Un changement de paradigme en vue

Publié le 05/07/2023 à 09:50

Un changement de paradigme en vue

Publié le 05/07/2023 à 09:50

Hydro-Québec a indiqué en avril dernier qu’elle évalue le potentiel hydroélectrique de la rivière Petit Mécatina, sur la Côte-Nord, mais qu’aucun projet de nouvelle centrale n’est confirmé à ce jour. (Photo: 123RF)

EFFICACITÉ ÉNERGÉTIQUE. Le Québec a des « choix déterminants à faire » en matière d’énergie et les Québécois doivent s’attendre à un « changement de paradigme » avec le dépôt à l’automne d’un projet de loi pour revoir l’encadrement du secteur énergétique de la province, affirme le ministre de l’Économie et de l’Énergie, Pierre Fitzgibbon. Les Affaires fait le point sur la question. 
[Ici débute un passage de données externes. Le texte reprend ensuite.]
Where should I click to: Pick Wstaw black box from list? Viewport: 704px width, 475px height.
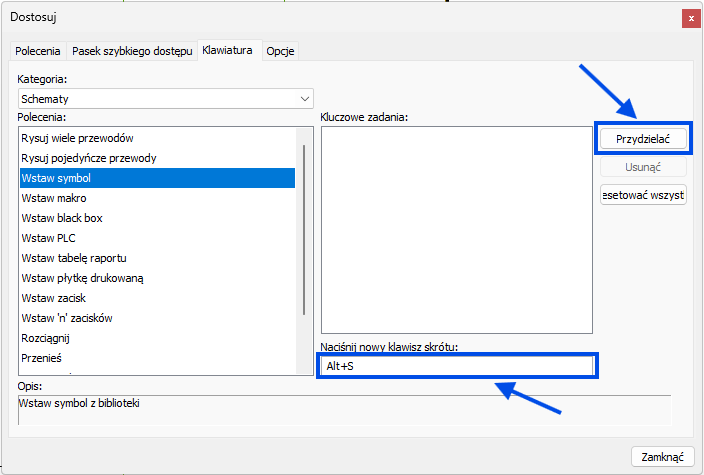[62, 218]
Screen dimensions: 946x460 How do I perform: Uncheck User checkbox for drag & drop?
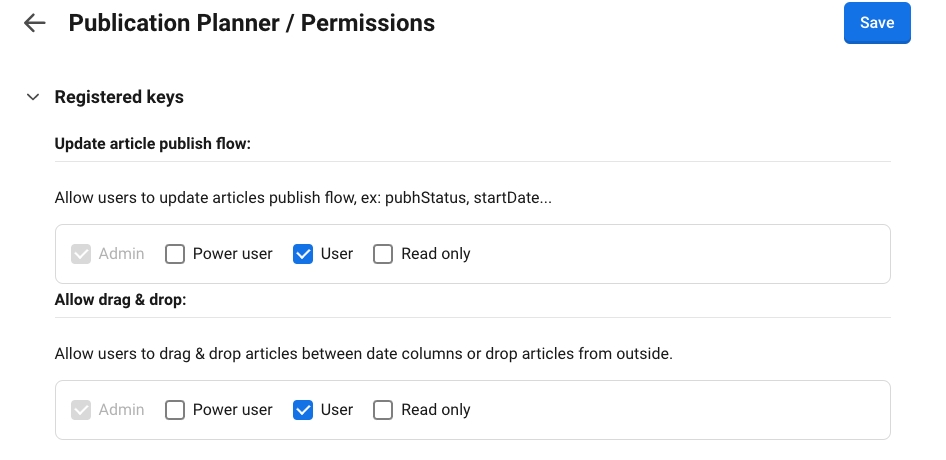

« On s’attaque à une réforme importante, celle de l’énergie au Québec », a lancé le ministre Fitzgibbon le 30 mai dernier lors d’un événement portant sur l’avenir de l’énergie au Québec organisé par Les Affaires. Selon lui, cette modernisation à venir du cadre légal et réglementaire du secteur de l’énergie sera le leg de son deuxième mandat au sein du gouvernement de François Legault. 

Comme il le répète depuis quelque temps à différentes tribunes, il a annoncé son ambition de faire du Québec « le premier état carboneutre en Amérique du Nord », et ce, d’ici 2050. Pour atteindre cet objectif dans un contexte où la demande en électricité est très forte, le ministre priorise trois grands chantiers : l’efficacité énergétique, le rehaussement de la production d’électricité des installations existantes et le développement de nouvelles sources d’énergie renouvelables — sans doute de l’éolien, possiblement des barrages hydroélectriques et « peut-être un peu de solaire », a-t-il dit. 

Il faut « faire preuve d’intelligence et de sobriété énergétique », a affirmé Pierre Fitzgibbon lors de son allocution, reconnaissant que les Québécois sont parmi les plus grands consommateurs d’énergie par habitant au monde. « Mais si on dit ça, ce n’est pas parce qu’on demande aux Québécois de faire des sacrifices, bien au contraire », a-t-il ajouté, disant préférer la carotte (les incitatifs financiers) au bâton (les pénalités financières ou contraintes réglementaires) pour modifier les habitudes de consommation. 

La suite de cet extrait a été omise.